Oh, she said she was fine and was just watching TV while she “went through the prep” but I wasn’t taking any chances. Because if she gets sick again, my breakfast and dinner times get all screwed up, and we can’t have that. So I kept doing it, even though a couple of times she sat up and bolted so fast that I kind learned what it feels like to fly.

Then today she slept in and I was thinking oh no, she really is sick, but after she got up she washed her hair and actually put deodorant on, and the Man took her out of the house. And it clicked.

Today she was letting the stabby guy shove a hose up her asterisk.

Doods? Worse yet, she didn’t seem to mind the idea. It was like, “Ok, cool, some guy I’ve never met before is gonna look at my butt, and then jam that sucker up there, and we’ll all have a good time.”

Seriously. I should worry about my people, I think.

Now, I expected her to be leaking today, but she got home a few hours later and didn’t seem fazed by the whole thing at all, but she did want to take a nap. I thought about going in there and purring on her again, but hell, she really wasn’t sick, and letting someone shove a hose up your asterisk ON PURPOSE doesn’t warrant my purring efforts.

Apparently the Man is going to get the same thing done sometime soonish. I don’t know why he didn’t do it today, too, but I guess that’s not something people want to bond over.

Go figure.

Comments (15)

::shhhhh:: My Human is sposed to do that too but so far she hasn't. Seems like the smart choice to me I have to say.

The Male has gone through that a few times. The Woman hasn't yet but I think that will happen in the next couple of years.

My human's boyfriend had that done, and it was enough to make my human NOT want to do it ever! (Even crazier, he had the procedure done WITHOUT anesthetic!)


You're making my Mom think she doesn't ever wanna do that, ever. That does not sound like something that should be done to anyone at any time. I'm gonna just tell her "told ya."

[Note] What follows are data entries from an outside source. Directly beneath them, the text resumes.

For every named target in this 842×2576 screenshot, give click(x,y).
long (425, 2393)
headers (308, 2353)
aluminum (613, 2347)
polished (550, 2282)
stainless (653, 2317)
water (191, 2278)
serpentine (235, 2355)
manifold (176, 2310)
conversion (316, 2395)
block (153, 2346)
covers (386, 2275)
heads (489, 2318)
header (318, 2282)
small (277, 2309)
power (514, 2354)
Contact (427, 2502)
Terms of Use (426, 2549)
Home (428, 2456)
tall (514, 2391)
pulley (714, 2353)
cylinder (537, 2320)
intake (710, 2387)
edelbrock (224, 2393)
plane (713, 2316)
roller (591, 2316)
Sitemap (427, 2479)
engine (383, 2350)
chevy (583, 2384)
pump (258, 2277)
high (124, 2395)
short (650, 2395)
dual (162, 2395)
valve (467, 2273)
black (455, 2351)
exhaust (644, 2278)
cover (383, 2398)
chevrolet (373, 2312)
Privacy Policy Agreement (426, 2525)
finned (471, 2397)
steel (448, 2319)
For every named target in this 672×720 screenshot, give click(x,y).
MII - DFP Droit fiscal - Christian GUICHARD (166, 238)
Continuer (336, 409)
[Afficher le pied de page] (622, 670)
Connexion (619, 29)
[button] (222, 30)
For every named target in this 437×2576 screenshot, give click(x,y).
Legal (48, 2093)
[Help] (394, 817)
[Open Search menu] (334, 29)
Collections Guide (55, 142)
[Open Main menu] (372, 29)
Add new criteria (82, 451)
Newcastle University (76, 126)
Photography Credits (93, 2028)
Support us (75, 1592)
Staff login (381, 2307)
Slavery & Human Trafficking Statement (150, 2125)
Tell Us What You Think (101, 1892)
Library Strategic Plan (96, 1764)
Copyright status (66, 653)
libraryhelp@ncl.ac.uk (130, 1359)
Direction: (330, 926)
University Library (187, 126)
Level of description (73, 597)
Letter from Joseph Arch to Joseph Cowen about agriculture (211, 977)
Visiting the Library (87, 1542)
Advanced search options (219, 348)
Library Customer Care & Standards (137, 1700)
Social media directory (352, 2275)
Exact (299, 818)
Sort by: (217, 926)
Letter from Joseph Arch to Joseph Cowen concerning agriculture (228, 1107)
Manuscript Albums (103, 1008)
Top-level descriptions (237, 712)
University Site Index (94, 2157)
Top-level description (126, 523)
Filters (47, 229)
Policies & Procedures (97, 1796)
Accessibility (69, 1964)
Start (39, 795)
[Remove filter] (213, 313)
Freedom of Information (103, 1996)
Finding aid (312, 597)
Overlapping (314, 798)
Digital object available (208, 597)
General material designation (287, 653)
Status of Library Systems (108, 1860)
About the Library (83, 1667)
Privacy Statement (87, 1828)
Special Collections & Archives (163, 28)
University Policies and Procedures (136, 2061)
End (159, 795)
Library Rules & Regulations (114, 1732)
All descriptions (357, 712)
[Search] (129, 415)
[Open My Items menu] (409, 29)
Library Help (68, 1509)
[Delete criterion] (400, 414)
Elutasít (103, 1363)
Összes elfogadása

Dood, "the prep" sounds like some awful evil sickies hoomins catch from buggies. Maybe the hose was to wash away whatever buggy crawled inside that gave her "the prep."
Make sure she washes her hands before feeding you (which should be early as a reward for your patience) so you don't catch "the prep."

Yep, I remember my mom going through that whole business. She said the prep was the worst part of it.

Thankfully her sister was there to snoopervise, so we were happily unaffected by all that silliness.

Our dad did that too. Mom said no way!

The only thing you bond with is the porcelain god.

Good for you Mom for going..

Our mom had to go through this...she said the only good thing about it was when it was over.

Max, you make our Mom laugh so hard stuff is coming out her noze, MOL!

(Sure hope having the hose up the asterisk results show no issues! Sounds gross..and definitely not something I ever want to go through.)

Sasha, Sami, & Saku (Mom Eileen)

how you can make something like that so funny is just priceless. most enjoyable TMI, ever.

Holy Cod, a HOSE!?! At least the V-E-T doesnt do THAT to us...

My Daddy had to do that!! He whined. He groaned! He cried!

After it started to get really bad, our mom just cut to the chase and took a book into the bathroom.